Bu son çalışma ayrıca, bazı deniz canlılarının bu derinliklere ne zaman indiğini tahmin ediyor. Örneğin, araştırmacılar yılan balıklarının yaklaşık 100 milyon yıl önce derin denizlere yerleştiğini ve bu sayede neredeyse dinozorları yok eden ve sığ sularda yaşayan deniz canlılarını azalan meteor çarpışmasından kurtulduklarını öne sürüyor.
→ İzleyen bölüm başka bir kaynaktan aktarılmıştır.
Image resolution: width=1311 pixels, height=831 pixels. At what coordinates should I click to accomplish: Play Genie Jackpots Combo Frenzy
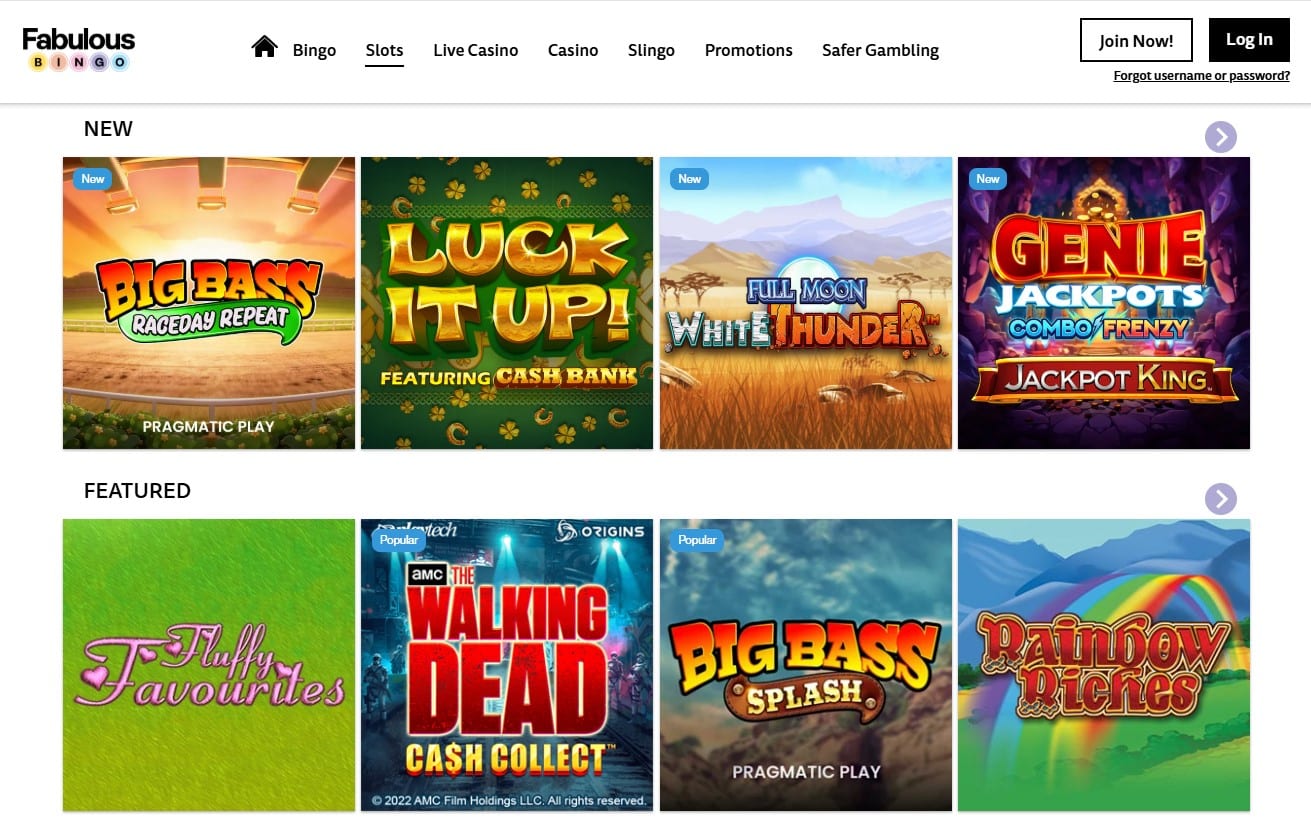1104,303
Genel olarak, bu üç çalışma, hadal bölgedeki mikroorganizmalar ve daha büyük canlılar arasında benzer uyum sağlama mekanizmalarının var olduğunu gösteriyor. Bilim adamları, çalışmalarında, “Bu bulgular, tür sınırlarını ve biyolojik alanları aşan hadal ortamına uyum stratejilerinin varlığını öne sürüyor,” dediler. Yani, hadal bölgesinin aşırı ortamı muhtemelen ilgisiz türlerin benzer özellikler geliştirmesine neden oldu.

Bununla birlikte, mikrop, amfipod ve balıkların yanı sıra araştırmacılar insan kaynaklı atıklara da rastladı: plastik poşetler, soda kutuları, bira şişeleri ve hatta bir çamaşır sepeti, Science‘a göre. “Bu bizim için derinden sarsıcıydı,” dedi Weishu Zhao, Şanghay Jiao Tong Üniversitesi’nde bir ekstremofil mikrobiyolog ve mikrobiyal çalışmanın ortak yazarı, Science‘a. O ve meslektaşları, derin deniz mikroplarının bazı insan kirleticilerini işleyebildiklerini fark etmiş olsalar da, bu durum, insanlığın ayak izinin okyanuslarımızın en derin bölgelerine ulaştığı gerçeği karşısında küçük bir teselli gibi görünüyor.

Sonuç olarak, bu çalışma, bir zamanlar yaşamdan yoksun olduğu düşünülen bir bölgenin muazzam çeşitliliğine dair nadir bir bakış açısı sunuyor ve yaşamın gerçekten her zaman yolunu bulduğunu kanıtlıyor.